Set problem 1 -
Using the forum thread on how to say "good luck" in Norwegian, answer the following:
(a) What phrase does Vikingo offer in reply to the opening post?
(b) Which English expression does Grefsen give as an unusual way to wish an actor or musician good luck?
(c) What more old-fashioned phrase does oskhen recall having encountered?
Set problem 2 -
Carry on the forum thread about saying "good luck" in Norwegian, starting after its final post.

>> START Excerpted text

# Norwegian: Good luck



## james.

Heisann alle sammen:

Beklager, norsken min er veldig dårlig, men hvordan sier du "good luck" på norsk? Jeg kan ikke husker det. Ville det væart "godt lykke?" eller "hell?" Jeg vet ikke. 


Tusen takk. 

James.


----------



## Vikingo

"Lykke til"


----------



## Grefsen

Vikingo said:


> "Lykke til"


An example of an unusual English expression that can be used to wish an  actor or musician "good luck" is "break a leg."   

Is there a Norwegian equivalent to "break a leg" or any other expressions besides "lykke til" that are sometimes used to wish someone "good luck" in Norwegian?


----------



## oskhen

Grefsen said:


> An example of an unusual English expression that can be used to wish an  actor or musician "good luck" is "break a leg."
> 
> Is there a Norwegian equivalent to "break a leg" or any other expressions besides "lykke til" that are sometimes used to wish someone "good luck" in Norwegian?



We are quite "americanized" (or Anglicanized?), so it's not unusual to actually say "break a leg". More jocularly, some people sometimes translate it directly into Norwegian - "Brekk et bein".

I suppose there are other ways of saying "good luck", but I can't think of any that are common - nowadays, at least. More old-fashioned, I think I've encountered "hell og lykke!" or something like that.

"Lykke til" is by far the most common.

>> END Excerpted text
>> START Supplied data

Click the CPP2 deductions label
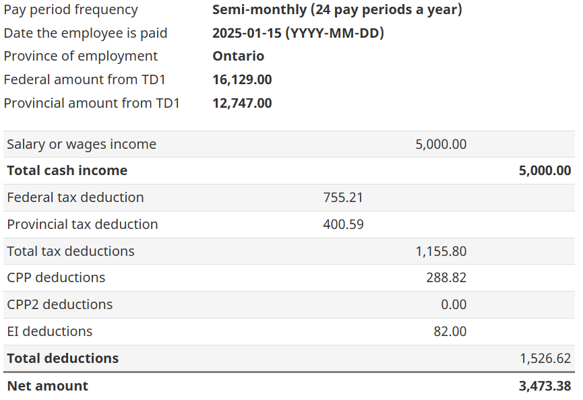This screenshot has height=400, width=583. (x=60, y=304)
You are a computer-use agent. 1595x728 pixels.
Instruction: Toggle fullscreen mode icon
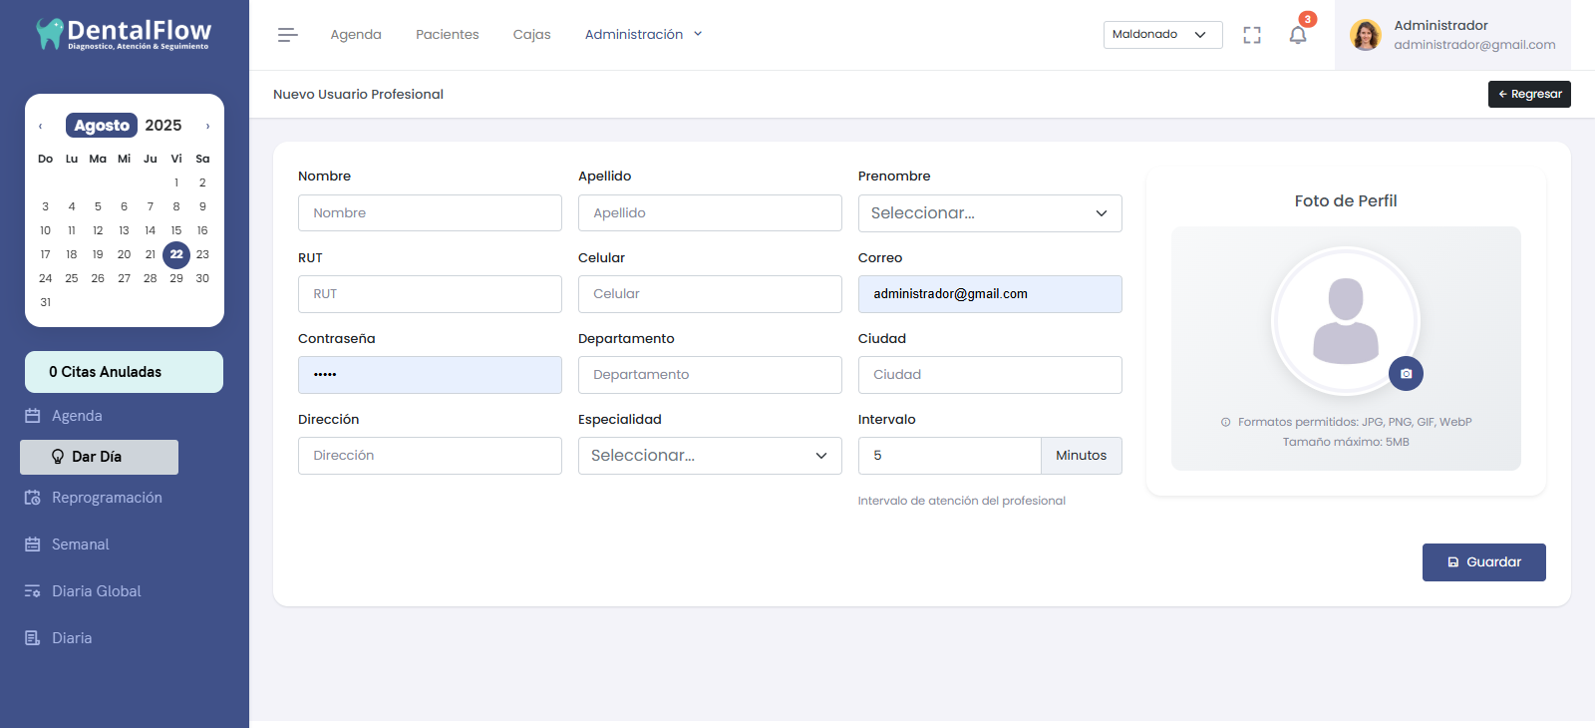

>> END Supplied data

Result 1 -
(a) "Lykke til"
(b) "break a leg"
(c) "hell og lykke!"

Result 2 -
----------



## Grefsen

oskhen said:


> We are quite "americanized" (or Anglicanized?), so it's not unusual to actually say "break a leg*.*" More jocularly, some people sometimes translate it directly into Norwegian - "Brekk et bein".


Sier du det?!?!  

I'm really surprised to learn that this expression is actually used in Norway. I chose "break a leg" as an example only because it was the first one I happened to think of.   



oskhen said:


> I suppose there are other ways of saying "good luck*,*" but I can't think of any that are common - nowadays, at least. More old-fashioned, I think I've encountered "hell og lykke!" or something like that.
> 
> "Lykke til" is by far the most common.


Tusen takk for hjelpen! 

BTW - I made a couple of small English corrections.    Punctuation marks such as commas and periods generally go inside the quote marks.

Also, I agree that for better or worse, Norwegians are becoming more and more "americanized" all the time.   However, in this case I think that the expression "break a leg" is also used by British actors and musicians as well as Americans.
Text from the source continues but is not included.